» WHAT TO WORK ON
**a.** Repeat the passage of the article on multiple qualification holders from "Not all qualifications" to "years, with two or more non-school qualifications.", swapping "adult lives" for "working lives".
**b.** According to the article on multiple qualification holders, how many people aged 15-24 years had two or more non-school qualifications in 2001?

Educational Attainment: Multiple Qualification Holders

In 2001, 2.3 million people aged 15-64 years held more than one non-school qualification.

In addition to the personal satisfaction people can gain from acquiring new skills and knowledge, obtaining a qualification can increase the chance of gaining paid work and of working in a preferred job. A qualification can provide a pathway to career progression, or a change in work, or can update skills required in an increasingly technological workforce. In recent years, there has been an increasing focus on lifelong learning with people taking different pathways at different times of their lives in order to obtain or upgrade their workplace and life skills, and their qualifications.1

Not all qualifications are gained by young people straight after leaving school and many people achieve more than one qualification over the course of their adult lives. This article focuses on multiple qualification holders, that is people aged 15-64 years, with two or more non-school qualifications.


MORE THAN ONE NON-SCHOOL QUALIFICATION

In 2001, just over half (51%) of 15-64 year olds held a non-school qualification - almost 6.6 million Australians. Of these, more than a third (2.3 million people) held more than one non-school qualification. Many of these multiple qualification holders (65%) had two non-school qualifications, and 810,000 (35%) had three or more. While the proportion of people with non-school qualifications who had more than one such qualification was similar in 1997 and 2001, the number of people with two or more non-school qualifications increased by over 449,000 people.

Consistent with the longer time they had had in their adult lives to undertake more courses of study, 45-64 year olds were the most likely of all age groups to hold multiple qualifications (40% of people in this age group had non-school qualifications having multiple qualifications). At the other end of the age spectrum, many young people have not had the time to complete more than one non-school qualification. Despite this, in 2001, 181,000 people aged 15-24 years had two or more non-school qualifications. They represented 23% of people with non-school qualifications in this age group.

In 2001, 37% of multiple qualification holders had highest and second highest qualifications that were at the same level, while 61% held them in the same field.


Non-school qualifications

The data in this article come from the ABS 2001 Survey of Education and Training, which collected information on the educational attainment of people aged 15-64 years.

Multiple qualification holders are people aged 15-64 years with two or more non-school qualifications.

Non-school qualifications are awarded for educational attainments other than those of pre-primary, primary, or secondary education. They may be obtained concurrently with school qualifications.

Level of qualification is a ranking of qualifications according to the quality and quantity of learning involved in obtaining those qualifications. It is categorised according to the 'Level of education' classification in the Australian Standard Classification of Education (ASCED).

Field of study is the subject matter taught in the course of study leading to the award of a particular qualification. It is categorised according to the 'Field of education' classification in the Australian Standard Classification of Education (ASCED).

» DATA EXCERPTS
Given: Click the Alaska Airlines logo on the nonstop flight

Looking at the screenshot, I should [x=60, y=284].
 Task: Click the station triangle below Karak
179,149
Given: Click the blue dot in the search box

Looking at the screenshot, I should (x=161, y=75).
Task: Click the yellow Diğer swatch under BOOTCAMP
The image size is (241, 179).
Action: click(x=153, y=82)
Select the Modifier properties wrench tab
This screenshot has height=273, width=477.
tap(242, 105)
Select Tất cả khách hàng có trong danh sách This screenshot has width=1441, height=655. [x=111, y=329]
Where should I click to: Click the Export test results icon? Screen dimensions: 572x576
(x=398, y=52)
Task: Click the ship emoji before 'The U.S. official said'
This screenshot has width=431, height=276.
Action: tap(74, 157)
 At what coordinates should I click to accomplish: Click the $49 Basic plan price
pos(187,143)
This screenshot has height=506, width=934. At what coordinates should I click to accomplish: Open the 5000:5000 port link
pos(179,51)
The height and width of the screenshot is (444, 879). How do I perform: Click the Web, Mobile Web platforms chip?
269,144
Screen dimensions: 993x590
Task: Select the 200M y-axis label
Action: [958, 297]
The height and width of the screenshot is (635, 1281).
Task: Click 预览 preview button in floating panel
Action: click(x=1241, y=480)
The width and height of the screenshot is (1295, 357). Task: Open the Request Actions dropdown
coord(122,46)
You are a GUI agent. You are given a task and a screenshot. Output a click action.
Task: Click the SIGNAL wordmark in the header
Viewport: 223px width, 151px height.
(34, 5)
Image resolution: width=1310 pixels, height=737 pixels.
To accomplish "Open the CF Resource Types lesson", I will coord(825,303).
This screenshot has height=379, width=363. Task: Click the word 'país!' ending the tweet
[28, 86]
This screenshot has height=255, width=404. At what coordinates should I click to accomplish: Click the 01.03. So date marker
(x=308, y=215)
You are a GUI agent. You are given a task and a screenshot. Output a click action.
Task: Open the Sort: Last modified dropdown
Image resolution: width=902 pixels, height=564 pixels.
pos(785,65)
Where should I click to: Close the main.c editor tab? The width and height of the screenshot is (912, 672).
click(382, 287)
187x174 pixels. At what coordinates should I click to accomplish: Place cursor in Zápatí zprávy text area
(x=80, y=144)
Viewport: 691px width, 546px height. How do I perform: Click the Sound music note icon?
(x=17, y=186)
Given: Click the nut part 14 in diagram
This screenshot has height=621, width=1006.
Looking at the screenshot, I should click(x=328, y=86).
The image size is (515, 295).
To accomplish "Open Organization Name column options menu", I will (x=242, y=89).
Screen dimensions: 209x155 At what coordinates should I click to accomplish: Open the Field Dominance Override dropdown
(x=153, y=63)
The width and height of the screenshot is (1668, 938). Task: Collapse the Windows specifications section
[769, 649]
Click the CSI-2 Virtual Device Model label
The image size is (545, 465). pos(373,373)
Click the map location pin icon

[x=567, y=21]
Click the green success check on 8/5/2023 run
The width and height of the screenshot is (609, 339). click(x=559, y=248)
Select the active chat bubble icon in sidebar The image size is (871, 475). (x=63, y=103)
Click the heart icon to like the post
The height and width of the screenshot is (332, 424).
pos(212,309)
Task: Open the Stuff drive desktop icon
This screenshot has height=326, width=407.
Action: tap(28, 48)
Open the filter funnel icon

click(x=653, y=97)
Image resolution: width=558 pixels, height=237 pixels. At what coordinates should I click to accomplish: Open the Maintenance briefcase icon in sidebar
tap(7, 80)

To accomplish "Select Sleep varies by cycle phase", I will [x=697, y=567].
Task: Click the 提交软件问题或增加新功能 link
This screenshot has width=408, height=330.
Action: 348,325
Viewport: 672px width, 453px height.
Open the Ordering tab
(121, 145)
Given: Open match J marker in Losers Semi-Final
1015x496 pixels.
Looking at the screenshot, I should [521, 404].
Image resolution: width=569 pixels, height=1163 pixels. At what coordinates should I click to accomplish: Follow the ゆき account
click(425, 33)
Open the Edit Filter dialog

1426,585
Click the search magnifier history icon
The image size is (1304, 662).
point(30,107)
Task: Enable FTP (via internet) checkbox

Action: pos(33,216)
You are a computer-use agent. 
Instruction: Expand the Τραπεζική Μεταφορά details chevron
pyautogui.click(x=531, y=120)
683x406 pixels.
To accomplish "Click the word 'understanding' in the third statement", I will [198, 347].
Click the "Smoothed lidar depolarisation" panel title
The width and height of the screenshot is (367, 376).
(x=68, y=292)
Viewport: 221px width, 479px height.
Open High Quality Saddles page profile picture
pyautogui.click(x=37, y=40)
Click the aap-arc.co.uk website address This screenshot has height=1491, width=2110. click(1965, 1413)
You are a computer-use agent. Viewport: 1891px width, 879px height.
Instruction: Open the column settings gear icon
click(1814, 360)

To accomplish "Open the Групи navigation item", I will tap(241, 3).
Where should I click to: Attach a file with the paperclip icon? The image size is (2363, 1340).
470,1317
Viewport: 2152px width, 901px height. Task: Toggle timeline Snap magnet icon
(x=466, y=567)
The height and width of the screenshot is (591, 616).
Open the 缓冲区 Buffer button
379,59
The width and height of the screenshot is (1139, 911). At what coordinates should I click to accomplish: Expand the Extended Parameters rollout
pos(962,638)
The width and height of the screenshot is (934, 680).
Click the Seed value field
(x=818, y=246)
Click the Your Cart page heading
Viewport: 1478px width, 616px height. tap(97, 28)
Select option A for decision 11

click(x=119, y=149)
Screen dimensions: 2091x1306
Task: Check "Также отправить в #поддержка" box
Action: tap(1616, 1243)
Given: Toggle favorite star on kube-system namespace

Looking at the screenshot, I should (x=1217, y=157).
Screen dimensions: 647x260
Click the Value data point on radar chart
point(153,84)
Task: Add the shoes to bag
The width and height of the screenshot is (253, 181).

» PER-TASK OUTPUTS
**a.**
Not all qualifications are gained by young people straight after leaving school and many people achieve more than one qualification over the course of their working lives. This article focuses on multiple qualification holders, that is people aged 15-64 years, with two or more non-school qualifications.

**b.** 181,000 people.